**TASK DIRECTIONS:**
Please reproduce the data in its entirety, word for word.

+===+

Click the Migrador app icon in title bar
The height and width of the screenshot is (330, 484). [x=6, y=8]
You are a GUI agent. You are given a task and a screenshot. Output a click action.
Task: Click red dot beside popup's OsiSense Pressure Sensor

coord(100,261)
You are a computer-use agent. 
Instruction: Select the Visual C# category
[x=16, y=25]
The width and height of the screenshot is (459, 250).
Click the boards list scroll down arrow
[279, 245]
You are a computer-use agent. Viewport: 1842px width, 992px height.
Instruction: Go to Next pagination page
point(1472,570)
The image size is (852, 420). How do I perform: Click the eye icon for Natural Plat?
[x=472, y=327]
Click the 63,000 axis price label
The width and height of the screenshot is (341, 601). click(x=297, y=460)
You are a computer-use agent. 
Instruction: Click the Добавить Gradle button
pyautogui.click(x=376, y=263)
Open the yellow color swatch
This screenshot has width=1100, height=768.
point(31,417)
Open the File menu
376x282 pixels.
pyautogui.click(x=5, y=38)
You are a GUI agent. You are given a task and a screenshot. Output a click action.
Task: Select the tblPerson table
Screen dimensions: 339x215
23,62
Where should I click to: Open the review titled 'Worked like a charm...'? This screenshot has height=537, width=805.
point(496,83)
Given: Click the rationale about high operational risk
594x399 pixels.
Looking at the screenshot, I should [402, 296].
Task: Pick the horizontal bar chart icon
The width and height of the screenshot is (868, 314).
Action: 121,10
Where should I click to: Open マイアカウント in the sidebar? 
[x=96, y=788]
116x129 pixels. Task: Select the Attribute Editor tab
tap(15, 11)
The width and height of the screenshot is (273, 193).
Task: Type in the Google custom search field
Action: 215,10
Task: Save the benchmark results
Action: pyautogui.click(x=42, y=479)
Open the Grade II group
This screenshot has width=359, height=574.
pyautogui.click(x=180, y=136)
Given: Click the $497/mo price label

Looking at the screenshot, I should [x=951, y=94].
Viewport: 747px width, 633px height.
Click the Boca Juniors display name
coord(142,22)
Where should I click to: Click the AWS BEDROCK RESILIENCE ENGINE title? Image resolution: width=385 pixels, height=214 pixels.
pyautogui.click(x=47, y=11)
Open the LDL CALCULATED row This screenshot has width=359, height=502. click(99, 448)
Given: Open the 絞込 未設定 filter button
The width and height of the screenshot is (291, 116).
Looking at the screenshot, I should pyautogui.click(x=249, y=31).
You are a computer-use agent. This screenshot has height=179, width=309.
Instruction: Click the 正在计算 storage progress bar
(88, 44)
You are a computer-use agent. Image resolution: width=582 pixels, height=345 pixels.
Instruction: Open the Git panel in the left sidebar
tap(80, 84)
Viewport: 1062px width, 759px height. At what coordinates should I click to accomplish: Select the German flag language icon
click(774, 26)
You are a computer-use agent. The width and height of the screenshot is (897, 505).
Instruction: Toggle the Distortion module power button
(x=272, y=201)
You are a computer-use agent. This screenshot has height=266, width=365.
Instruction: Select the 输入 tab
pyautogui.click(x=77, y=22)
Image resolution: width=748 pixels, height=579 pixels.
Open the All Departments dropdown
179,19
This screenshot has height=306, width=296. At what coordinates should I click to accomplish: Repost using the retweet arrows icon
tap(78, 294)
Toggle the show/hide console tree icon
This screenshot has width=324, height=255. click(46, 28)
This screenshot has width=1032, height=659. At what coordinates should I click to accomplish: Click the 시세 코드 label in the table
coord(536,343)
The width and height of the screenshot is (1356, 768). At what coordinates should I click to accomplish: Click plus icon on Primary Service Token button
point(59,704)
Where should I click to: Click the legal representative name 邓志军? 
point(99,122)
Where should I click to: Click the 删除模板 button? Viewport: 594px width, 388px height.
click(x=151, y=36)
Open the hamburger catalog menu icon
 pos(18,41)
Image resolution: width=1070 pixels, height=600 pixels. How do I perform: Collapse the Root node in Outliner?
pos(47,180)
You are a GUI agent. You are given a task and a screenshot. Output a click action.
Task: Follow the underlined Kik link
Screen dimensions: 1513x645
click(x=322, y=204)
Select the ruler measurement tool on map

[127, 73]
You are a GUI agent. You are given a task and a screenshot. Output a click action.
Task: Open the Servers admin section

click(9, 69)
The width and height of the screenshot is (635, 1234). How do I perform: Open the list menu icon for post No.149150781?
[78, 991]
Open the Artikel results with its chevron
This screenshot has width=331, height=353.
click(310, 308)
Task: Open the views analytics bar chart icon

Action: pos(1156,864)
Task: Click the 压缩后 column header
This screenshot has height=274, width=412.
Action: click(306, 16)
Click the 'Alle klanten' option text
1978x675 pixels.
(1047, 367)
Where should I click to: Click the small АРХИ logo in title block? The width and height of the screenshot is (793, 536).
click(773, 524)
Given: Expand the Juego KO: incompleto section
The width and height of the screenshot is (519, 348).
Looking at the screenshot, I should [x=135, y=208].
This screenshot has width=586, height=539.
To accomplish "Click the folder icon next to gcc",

+===+

**YOUR SOLUTION:**
Click the Migrador app icon in title bar
The height and width of the screenshot is (330, 484). [x=6, y=8]
You are a GUI agent. You are given a task and a screenshot. Output a click action.
Task: Click red dot beside popup's OsiSense Pressure Sensor

coord(100,261)
You are a computer-use agent. 
Instruction: Select the Visual C# category
[x=16, y=25]
The width and height of the screenshot is (459, 250).
Click the boards list scroll down arrow
[279, 245]
You are a computer-use agent. Viewport: 1842px width, 992px height.
Instruction: Go to Next pagination page
point(1472,570)
The image size is (852, 420). How do I perform: Click the eye icon for Natural Plat?
[x=472, y=327]
Click the 63,000 axis price label
The width and height of the screenshot is (341, 601). click(x=297, y=460)
You are a computer-use agent. 
Instruction: Click the Добавить Gradle button
pyautogui.click(x=376, y=263)
Open the yellow color swatch
This screenshot has width=1100, height=768.
point(31,417)
Open the File menu
376x282 pixels.
pyautogui.click(x=5, y=38)
You are a GUI agent. You are given a task and a screenshot. Output a click action.
Task: Select the tblPerson table
Screen dimensions: 339x215
23,62
Where should I click to: Open the review titled 'Worked like a charm...'? This screenshot has height=537, width=805.
point(496,83)
Given: Click the rationale about high operational risk
594x399 pixels.
Looking at the screenshot, I should [402, 296].
Task: Pick the horizontal bar chart icon
The width and height of the screenshot is (868, 314).
Action: 121,10
Where should I click to: Open マイアカウント in the sidebar? 
[x=96, y=788]
116x129 pixels. Task: Select the Attribute Editor tab
tap(15, 11)
The width and height of the screenshot is (273, 193).
Task: Type in the Google custom search field
Action: 215,10
Task: Save the benchmark results
Action: pyautogui.click(x=42, y=479)
Open the Grade II group
This screenshot has width=359, height=574.
pyautogui.click(x=180, y=136)
Given: Click the $497/mo price label

Looking at the screenshot, I should [x=951, y=94].
Viewport: 747px width, 633px height.
Click the Boca Juniors display name
coord(142,22)
Where should I click to: Click the AWS BEDROCK RESILIENCE ENGINE title? Image resolution: width=385 pixels, height=214 pixels.
pyautogui.click(x=47, y=11)
Open the LDL CALCULATED row This screenshot has width=359, height=502. click(99, 448)
Given: Open the 絞込 未設定 filter button
The width and height of the screenshot is (291, 116).
Looking at the screenshot, I should pyautogui.click(x=249, y=31).
You are a computer-use agent. This screenshot has height=179, width=309.
Instruction: Click the 正在计算 storage progress bar
(88, 44)
You are a computer-use agent. Image resolution: width=582 pixels, height=345 pixels.
Instruction: Open the Git panel in the left sidebar
tap(80, 84)
Viewport: 1062px width, 759px height. At what coordinates should I click to accomplish: Select the German flag language icon
click(774, 26)
You are a computer-use agent. The width and height of the screenshot is (897, 505).
Instruction: Toggle the Distortion module power button
(x=272, y=201)
You are a computer-use agent. This screenshot has height=266, width=365.
Instruction: Select the 输入 tab
pyautogui.click(x=77, y=22)
Image resolution: width=748 pixels, height=579 pixels.
Open the All Departments dropdown
179,19
This screenshot has height=306, width=296. At what coordinates should I click to accomplish: Repost using the retweet arrows icon
tap(78, 294)
Toggle the show/hide console tree icon
This screenshot has width=324, height=255. click(46, 28)
This screenshot has width=1032, height=659. At what coordinates should I click to accomplish: Click the 시세 코드 label in the table
coord(536,343)
The width and height of the screenshot is (1356, 768). At what coordinates should I click to accomplish: Click plus icon on Primary Service Token button
point(59,704)
Where should I click to: Click the legal representative name 邓志军? 
point(99,122)
Where should I click to: Click the 删除模板 button? Viewport: 594px width, 388px height.
click(x=151, y=36)
Open the hamburger catalog menu icon
 pos(18,41)
Image resolution: width=1070 pixels, height=600 pixels. How do I perform: Collapse the Root node in Outliner?
pos(47,180)
You are a GUI agent. You are given a task and a screenshot. Output a click action.
Task: Follow the underlined Kik link
Screen dimensions: 1513x645
click(x=322, y=204)
Select the ruler measurement tool on map

[127, 73]
You are a GUI agent. You are given a task and a screenshot. Output a click action.
Task: Open the Servers admin section

click(9, 69)
The width and height of the screenshot is (635, 1234). How do I perform: Open the list menu icon for post No.149150781?
[78, 991]
Open the Artikel results with its chevron
This screenshot has width=331, height=353.
click(310, 308)
Task: Open the views analytics bar chart icon

Action: pos(1156,864)
Task: Click the 压缩后 column header
This screenshot has height=274, width=412.
Action: click(306, 16)
Click the 'Alle klanten' option text
1978x675 pixels.
(1047, 367)
Where should I click to: Click the small АРХИ logo in title block? The width and height of the screenshot is (793, 536).
click(773, 524)
Given: Expand the Juego KO: incompleto section
The width and height of the screenshot is (519, 348).
Looking at the screenshot, I should [x=135, y=208].
This screenshot has width=586, height=539.
To accomplish "Click the folder icon next to gcc",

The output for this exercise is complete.